#### [Extract]

--- START ---

I have a few phones that I am afraid to use. They're not that old, but the manufacturers have stopped shipping updates for them. This is a much needed regulatory innovation, since there was very little hope any company wanted to provide OS updates for longer than a few years.
Shipping OS updates to 5 years after the sale of last phone is going to make the phones work longer and lower the amount of stupid and fixable security issues present in all the outdated phones now in the wild. I hope.
Perhaps manufacturers unlock bootloaders & whatnot after the 7 years so tinkerers et al can load 3rd party software to give the devices even longer lifelines?
When will the EU do the same for cars? There's no need for individual low cost parts to be integrated fused together as modules super expensive to replace.
Not just German ICE cars, but I follow what EV Clinic is doing and it's making my blood boil on how poorly designed against cheap and easy repairability EVs are.
Feels like this is the bigger environmental and societal issue than phones and tablets.
What about updates? The hardware might function for decades (basically forever), but that means nothing if you can't/are not allowed to update the SSL library.

--- END ---

In the comments above, for how long after the sale of the last phone are OS updates to be shipped?

#### [Record set]

--- START ---

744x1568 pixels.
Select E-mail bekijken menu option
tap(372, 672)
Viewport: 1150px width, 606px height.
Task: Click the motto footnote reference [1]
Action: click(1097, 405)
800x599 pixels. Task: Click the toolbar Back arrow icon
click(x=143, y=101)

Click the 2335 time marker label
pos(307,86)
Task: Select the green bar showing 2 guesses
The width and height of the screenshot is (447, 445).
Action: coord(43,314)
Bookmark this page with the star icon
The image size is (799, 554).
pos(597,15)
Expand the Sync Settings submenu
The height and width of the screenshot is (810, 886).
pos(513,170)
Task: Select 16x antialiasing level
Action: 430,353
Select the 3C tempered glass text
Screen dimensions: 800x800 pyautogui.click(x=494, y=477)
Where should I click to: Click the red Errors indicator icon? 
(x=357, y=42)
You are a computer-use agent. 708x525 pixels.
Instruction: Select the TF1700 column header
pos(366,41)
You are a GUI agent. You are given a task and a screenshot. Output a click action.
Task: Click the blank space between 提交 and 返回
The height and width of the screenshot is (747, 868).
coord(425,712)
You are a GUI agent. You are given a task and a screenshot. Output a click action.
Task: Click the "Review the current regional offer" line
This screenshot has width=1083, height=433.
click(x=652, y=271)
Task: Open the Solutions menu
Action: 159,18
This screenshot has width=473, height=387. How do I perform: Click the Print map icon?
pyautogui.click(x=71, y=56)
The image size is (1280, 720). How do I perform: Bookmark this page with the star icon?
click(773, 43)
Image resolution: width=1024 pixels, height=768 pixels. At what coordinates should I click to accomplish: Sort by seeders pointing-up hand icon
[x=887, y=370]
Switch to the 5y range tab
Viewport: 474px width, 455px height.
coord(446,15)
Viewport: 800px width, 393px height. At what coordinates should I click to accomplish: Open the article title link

--- END ---

#### [Exercise answer]
Five years after the sale of the last phone.